I would like to be given pointers to prior art on the following question: how do we communicate about potential risks from AI in a net-positive way, taking into account the negative that is giving people ideas? I can easily see how someone describing steps an AI takeover could happen influences someone who is malicious or just cares less about safety. This directly relates to the research I intend to pursue, relating specific capabilities AI systems do have or can acquire and the risk factors associated with them.
[Question] How not to write the Cookbook of Doom?
No knowledge of prior art, but what do you mean by negative things that give people ideas? I was under impression that most of the examples people talk about involved things that were pretty limited to superhuman capabilities for the time being—self-replicating nanotech and so on. Or are you asking about something other than extinction risk, like chatbots manipulating people or something along those lines? Could you clarify?
As soon as someone managed to turn ChatGPT into an agent (AutoGPT), someone created an agent, ChaosGPT, with the explicit goal to destroy humankind. This is the kind of person that might benefit from having what I intend to produce: an overview of AI capabilities required to end the world, how far along we are in obtaining them, and so on. I want this information to be used to prevent an existential catastrophe, not precipitate it.
No answer for you yet but I’m trying to achieve something similar in my book. I want to avoid infohazards but communicate the threat, and also provide hope. A tricky thing to navigate for sure, especially with diverse audiences.
That’s the fun part: you can’t. It’s not even an AI problem, it’s a “we as a society are at this point with a lot of tech” problem. You can see it playing out with guns, to a certain extent, but guns are a miniscule threat compared to CRISPR and AI. Guns are just one low ladder rung on the “destroys things” stairway to heaven. Rock < knife < arrow < muzzle loader < automatic weapon < grenade < missile < nuke < CRISPR, in threat level right now, and AI is sitting beside each of them ready to give them a nudge into the hands of anyone with basic typing skills and a bit of dedication to engineering.

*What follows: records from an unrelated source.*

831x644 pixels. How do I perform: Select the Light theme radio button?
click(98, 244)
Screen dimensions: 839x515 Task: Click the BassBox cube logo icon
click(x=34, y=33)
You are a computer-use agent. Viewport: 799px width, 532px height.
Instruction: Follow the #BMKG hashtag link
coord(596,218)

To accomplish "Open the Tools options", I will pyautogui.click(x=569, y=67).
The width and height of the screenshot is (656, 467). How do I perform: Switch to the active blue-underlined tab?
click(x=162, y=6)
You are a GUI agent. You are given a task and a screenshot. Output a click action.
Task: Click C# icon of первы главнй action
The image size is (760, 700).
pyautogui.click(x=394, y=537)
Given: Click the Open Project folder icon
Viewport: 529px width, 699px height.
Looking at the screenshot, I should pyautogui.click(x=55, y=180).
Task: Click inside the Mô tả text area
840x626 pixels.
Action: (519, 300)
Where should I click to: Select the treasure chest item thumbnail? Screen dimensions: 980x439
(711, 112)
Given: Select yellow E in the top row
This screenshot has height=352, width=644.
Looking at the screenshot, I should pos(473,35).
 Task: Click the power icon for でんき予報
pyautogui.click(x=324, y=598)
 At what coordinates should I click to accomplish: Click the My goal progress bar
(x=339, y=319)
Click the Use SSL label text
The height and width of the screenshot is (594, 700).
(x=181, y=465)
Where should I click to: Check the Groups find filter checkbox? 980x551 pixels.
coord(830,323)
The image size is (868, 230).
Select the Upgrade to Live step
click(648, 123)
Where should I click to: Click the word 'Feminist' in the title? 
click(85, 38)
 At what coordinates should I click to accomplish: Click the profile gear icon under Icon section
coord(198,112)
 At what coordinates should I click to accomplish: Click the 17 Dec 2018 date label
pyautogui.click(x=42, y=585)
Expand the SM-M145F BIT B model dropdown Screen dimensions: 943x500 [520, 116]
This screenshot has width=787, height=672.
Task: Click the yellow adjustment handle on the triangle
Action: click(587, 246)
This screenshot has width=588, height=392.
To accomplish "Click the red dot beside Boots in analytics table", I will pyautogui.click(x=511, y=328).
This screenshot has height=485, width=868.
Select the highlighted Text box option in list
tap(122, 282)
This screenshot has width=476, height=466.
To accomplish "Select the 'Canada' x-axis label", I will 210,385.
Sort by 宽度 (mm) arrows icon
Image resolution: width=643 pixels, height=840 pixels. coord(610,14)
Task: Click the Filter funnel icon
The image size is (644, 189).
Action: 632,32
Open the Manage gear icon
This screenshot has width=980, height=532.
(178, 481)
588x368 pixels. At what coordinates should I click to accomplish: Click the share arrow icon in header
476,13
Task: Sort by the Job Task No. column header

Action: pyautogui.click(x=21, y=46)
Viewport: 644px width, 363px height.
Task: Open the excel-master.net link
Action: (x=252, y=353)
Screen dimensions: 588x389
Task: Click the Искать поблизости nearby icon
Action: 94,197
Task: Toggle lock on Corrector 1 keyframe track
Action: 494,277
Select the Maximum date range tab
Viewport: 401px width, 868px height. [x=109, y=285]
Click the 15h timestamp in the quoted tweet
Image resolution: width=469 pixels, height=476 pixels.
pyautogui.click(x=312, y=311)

The only way I can see is if you present the info to a limited audience of validated individuals, but who has both the ethical maturity and the power to do the right thing at the same time right now?
I hear you, thank you for your comment.
I guess I don’t have a clear model for how big is the pool of people who:
have malicious intent;
access LessWrong and other spaces tightly linked to this;
don’t yet have the kind of ideas that my research could provide them with.